• **Exercise requirements**
Pick out each line below that contains the word "icon" and copy it in full. Case counts.

────────

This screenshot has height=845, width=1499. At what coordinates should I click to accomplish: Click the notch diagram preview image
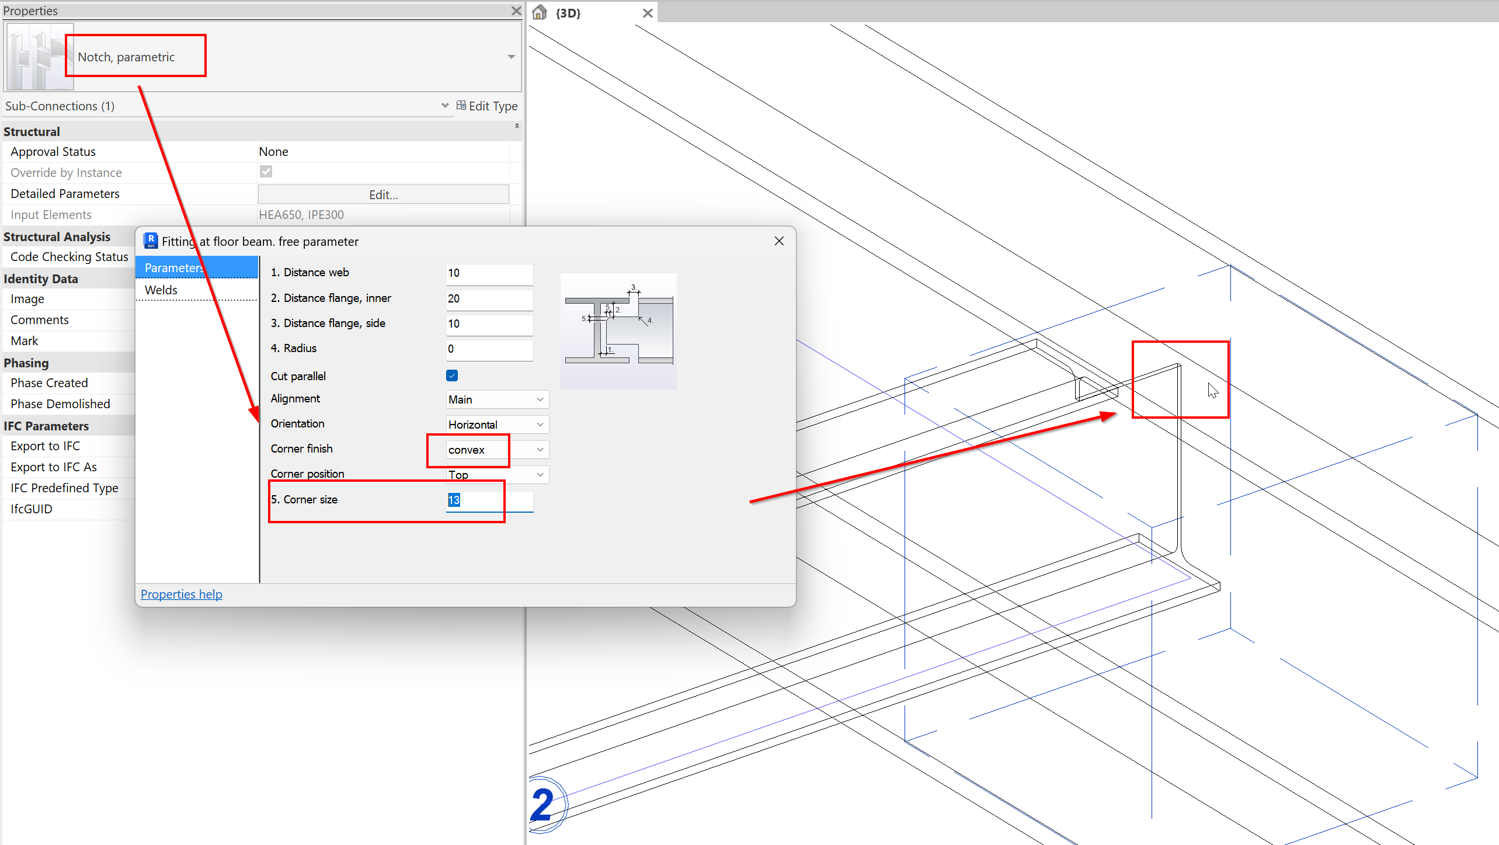pyautogui.click(x=618, y=331)
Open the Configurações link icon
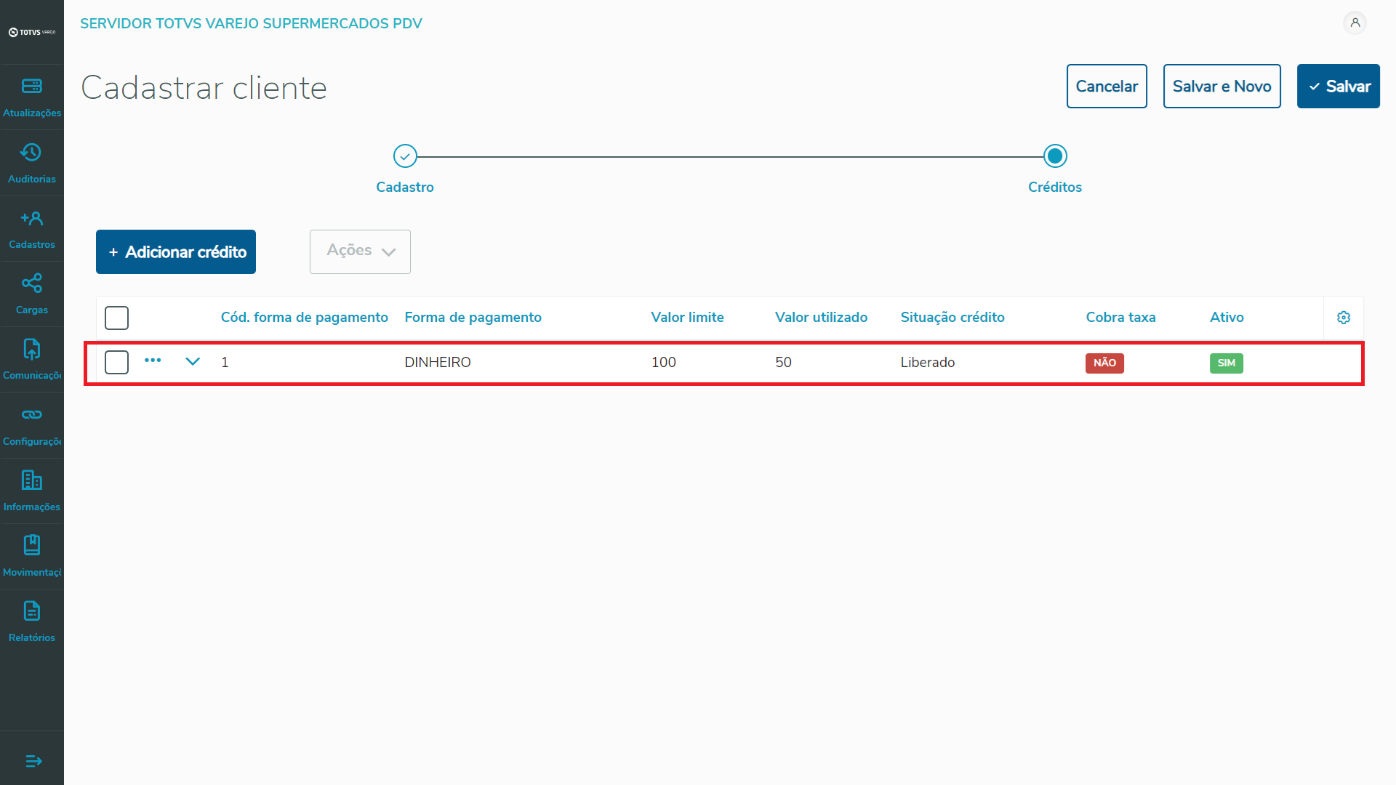Image resolution: width=1396 pixels, height=785 pixels. click(x=32, y=415)
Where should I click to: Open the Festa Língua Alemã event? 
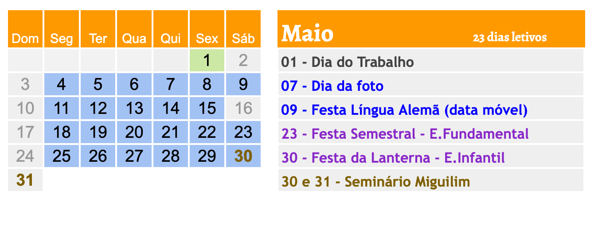[x=404, y=110]
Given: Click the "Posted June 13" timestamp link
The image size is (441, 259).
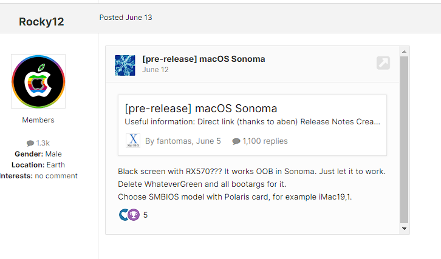Looking at the screenshot, I should click(x=126, y=18).
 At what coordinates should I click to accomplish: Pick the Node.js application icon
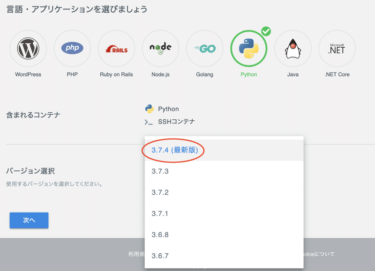click(x=160, y=48)
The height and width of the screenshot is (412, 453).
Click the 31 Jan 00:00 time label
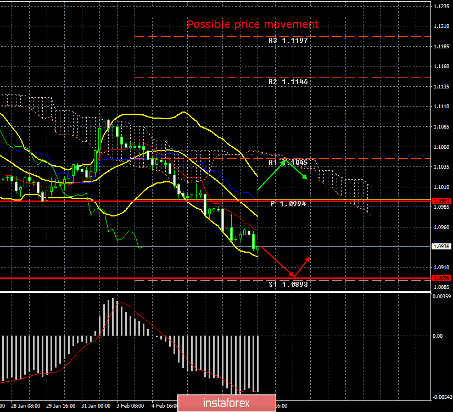pos(97,406)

────────

• **Result of this exercise**
Open the Configurações link icon
 At what coordinates should I click to accomplish: Pick the Node.js application icon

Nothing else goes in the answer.